Earlier today, the investor bought 2,000 December 80 calls for the ask price of $1.55 per contract, and simultaneously sold an equal amount of December 62.50 puts for the bid price of $1.43 per contract. In other words, the trader constructed a split-strike version of the synthetic long stock strategy for an initial debit of $0.12 per pair of options.

By buying out-of-the-money calls and selling out-of-the-money puts, the strategist is hoping to simulate the payoff of a long stock position - but at a fraction of the cost. In this particular situation, the trader - like a stockholder - is betting the shares of DE will rally in the intermediate term, as his profit will increase with each step the stock takes north of the $80.12 level (call strike plus net debit).

However, the options player stands to forfeit a lot less cash in the wake of a slight pullback on the charts. More specifically, even if the shares of DE tumble to the $63 level before December-dated options expire, the speculator's risk is limited to the $0.12 paid to establish the play. Beyond the $62.50 level, though, the investor's losses will accrue in parity with DE's decline, as the sold 62.50-strike puts would move into the money.

Synthetic long stock position on DE

To emphasize the leverage provided by options, let's compare the risk/reward profile of the aforementioned strategy to that of buying the shares of DE outright. Since each option represents 100 shares of the equity, we know the options trader spent $12 ($0.12 x 100 shares) to establish the synthetic position. On the other hand, a straightlaced stock trader would've spent roughly $7,300 to own 100 shares of DE, assuming he bought the stock just before Tuesday's closing bell.

Synthetic long stock on DE Now, let's fast-forward a couple of months...

First, let's assume the shares of DE plummet to the $60 level. In this instance, the long 80-strike call would expire worthless, while it would cost the options trader $250 (intrinsic value of $2.50 x 100 shares) to buy back the 62.50-strike put. Adding the initial net debit of $12, the options player's loss would amount to $262 per pair of contracts. On the other hand, the stock trader's 100 shares of DE would be worth just $6,000 - a loss of $1,300 from his initial investment.

Moving on, let's say the shares of DE retreat to the $70 level before December-dated options expire. In this scenario, both options will expire worthless - meaning the strategist will be out the $12 paid to establish the trade. Meanwhile, the stockholder's stake would be worth just $7,000 - a $300 deficit.

Now, what happens if the shares of DE rally to the $85 level by expiration? In this best-case scenario, the sold put would expire worthless, while the bought 80-strike call would have an intrinsic value of $5, or $500 (x 100 shares). Subtracting the initial debit of $12, the options trader would net a profit of $488 - a return of more than 4,000%. In comparison, the stock owner's shares would be worth a combined $8,000 - a profit of $700, or less than 10% of his initial investment.

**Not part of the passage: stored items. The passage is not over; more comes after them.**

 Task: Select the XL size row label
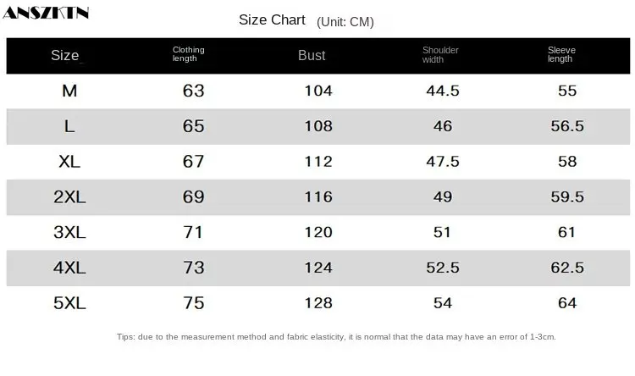pyautogui.click(x=69, y=162)
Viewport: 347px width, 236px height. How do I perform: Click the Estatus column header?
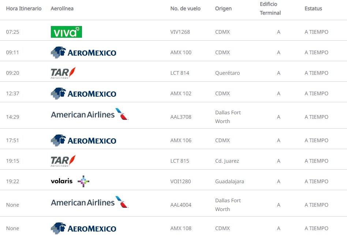pos(313,8)
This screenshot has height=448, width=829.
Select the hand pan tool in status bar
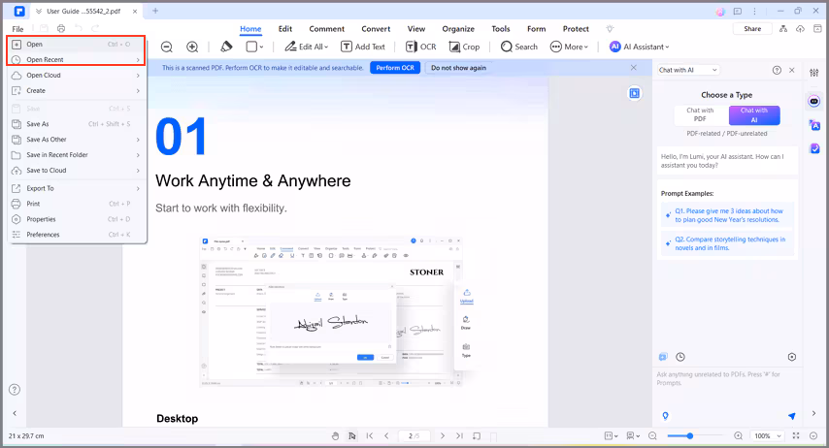click(335, 436)
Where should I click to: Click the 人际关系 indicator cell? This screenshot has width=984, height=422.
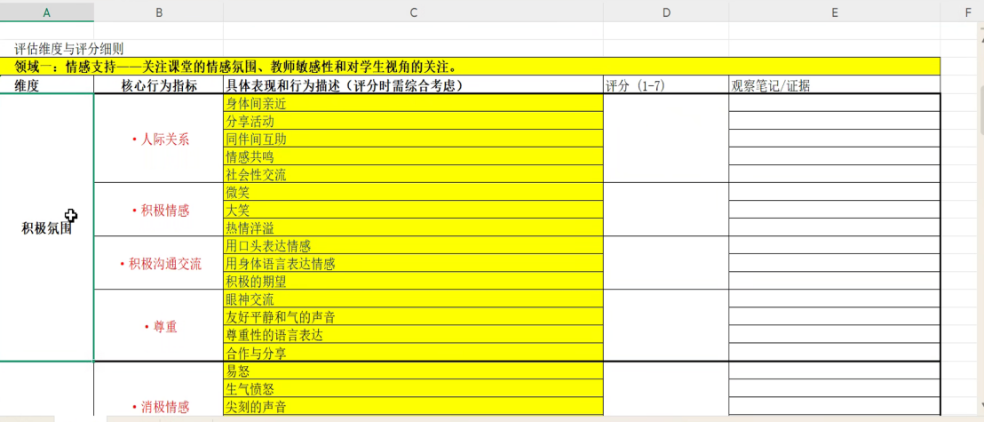click(x=158, y=139)
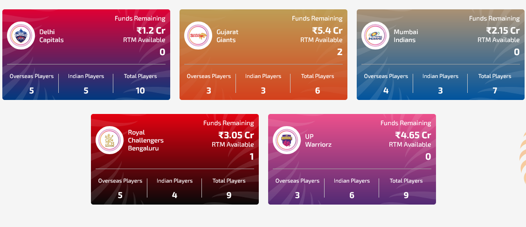Click the Delhi Capitals team logo

[x=21, y=35]
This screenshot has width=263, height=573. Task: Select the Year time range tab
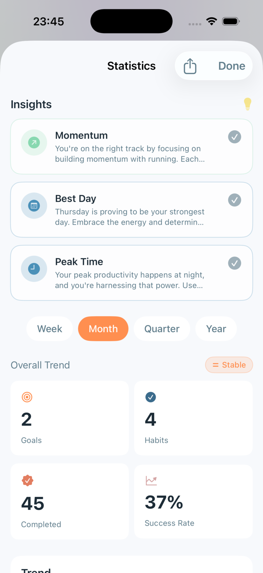[216, 329]
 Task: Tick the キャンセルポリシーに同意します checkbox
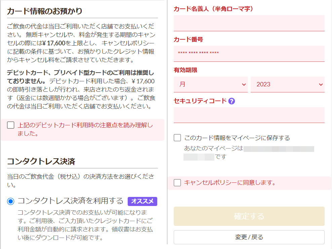click(177, 183)
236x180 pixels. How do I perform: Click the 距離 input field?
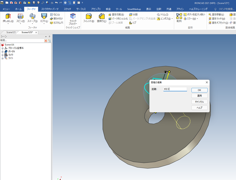175,89
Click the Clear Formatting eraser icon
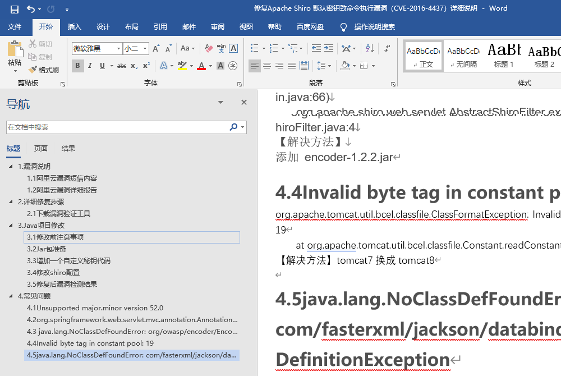Image resolution: width=561 pixels, height=376 pixels. tap(208, 49)
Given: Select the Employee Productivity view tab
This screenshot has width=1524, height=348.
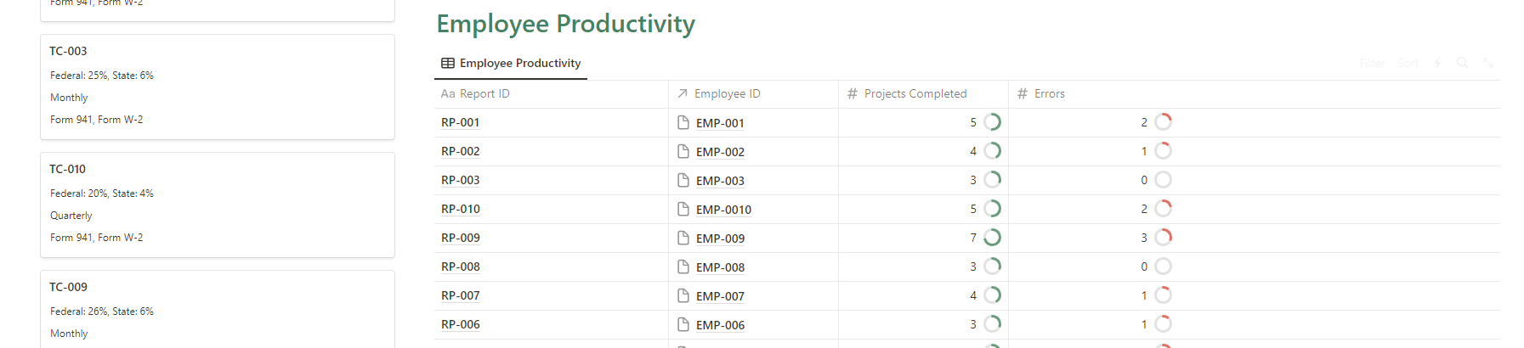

In conclusion, by employing the right options strategy, bullish bettors can simulate the payoff of stock ownership without having to fork over a ton of cash. Plus, since the aforementioned strategist sold puts and bought calls at different strikes, his risk is limited should the equity remain between the strikes through expiration. In fact, some synthetic long stock positions are even initiated for a net credit - meaning the investor can net a small profit even amid stagnant price action.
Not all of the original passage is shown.